## Kaynak Metin
------

GAZETE/DERGİ: Birgün
Bir filmi, yönetmenin kendisi hakkında ya da filmi hakkında söyledikleri ile değerlendirmemeliyiz. Bu sözlere kulak vermeli, kimi zaman onlardan yararlanmalı ama değerlendirmemizi perdede gördüklerimize göre yapmalıyız. Biz seyirciyiz sonuçta ve yönetmenin ne külliyatını bilmek zorundayız ne de kendisi hakkında ne düşündüğünü. Kaldı ki insanlar kendileri hakkında nesnel olamazlar. Sorsanız hiçbir entelektüel ne ırkçıdır ne homofobiktir ne de kadın düşmanıdır. Ama kazıdığınızda herkesin altından neler çıkar neler.
FİLM BİZE NE ANLATTI?
Noe’nin Climaz’ını da böyle değerlendirmek lazım. Yani Noe’nin kendisi hakkında ne düşündüğüyle değil perdede ne gördüğümüzle. Peki ne gördük? Film bize ne anlattı? Bir anlamı var mıydı anlatılan hikâyenin. Yoksa sarhoş edici ve biraz da ürkütücü bir deneyimden mi ibaretti?
Tuhaftır filmin anlam dünyasına nüfus etmek isteyen, bu dünyayı yorumlamaya çalışan bir çabaya rastlamadım. Hiçbir film tek bir yoruma kitlenemez. Her seyirci için farklı anlamlar taşıyabilir. Ben şu andaki “kendim”e göre bir yorum yapacağım ki bu yorum ilerde muhakkak değişecektir. Başkalarından da böyle bir çaba beklerim ama bu çabayı kimsede göremiyorum. Uzun uzun film hakkında yazanlarda bile.

------

## Yapılacaklar
a. Kaynak metne göre, sorulduğunda hiçbir entelektüelin kabul etmeyeceği nitelikleri tek tek sıralayın.
b. Kaynak metinde, bir filmin değerlendirmesinin neye göre yapılması gerektiği söyleniyor?

## Veri Kümesi
------

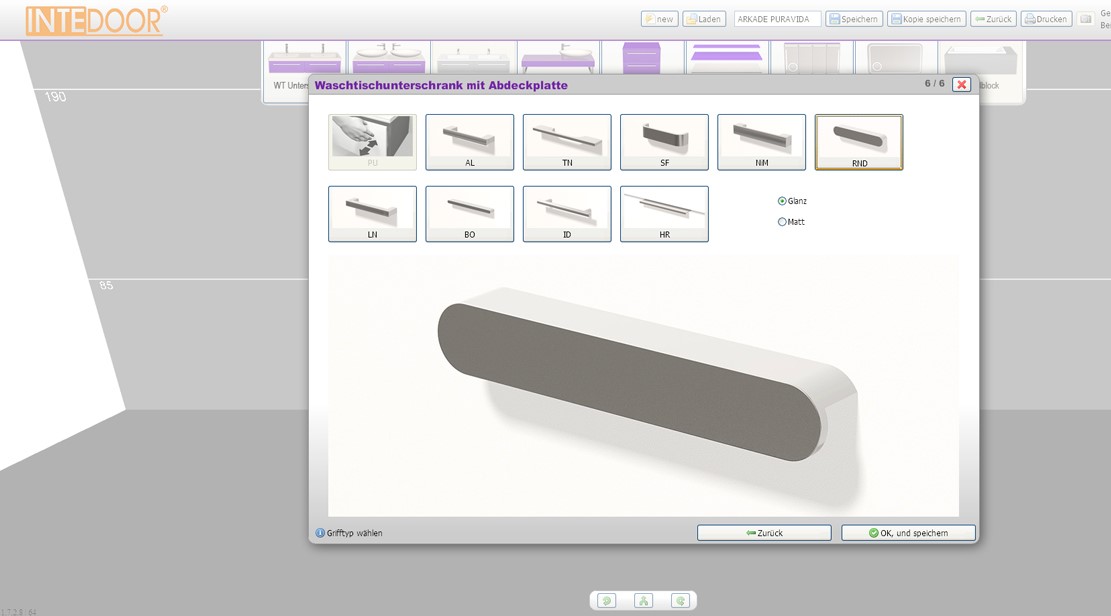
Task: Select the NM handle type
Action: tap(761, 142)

------

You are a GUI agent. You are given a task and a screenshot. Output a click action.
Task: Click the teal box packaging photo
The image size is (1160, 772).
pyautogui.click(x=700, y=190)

------

## Verilen Yanıtlar
a. Irkçı, homofobik, kadın düşmanı

b. Perdede gördüklerimize göre.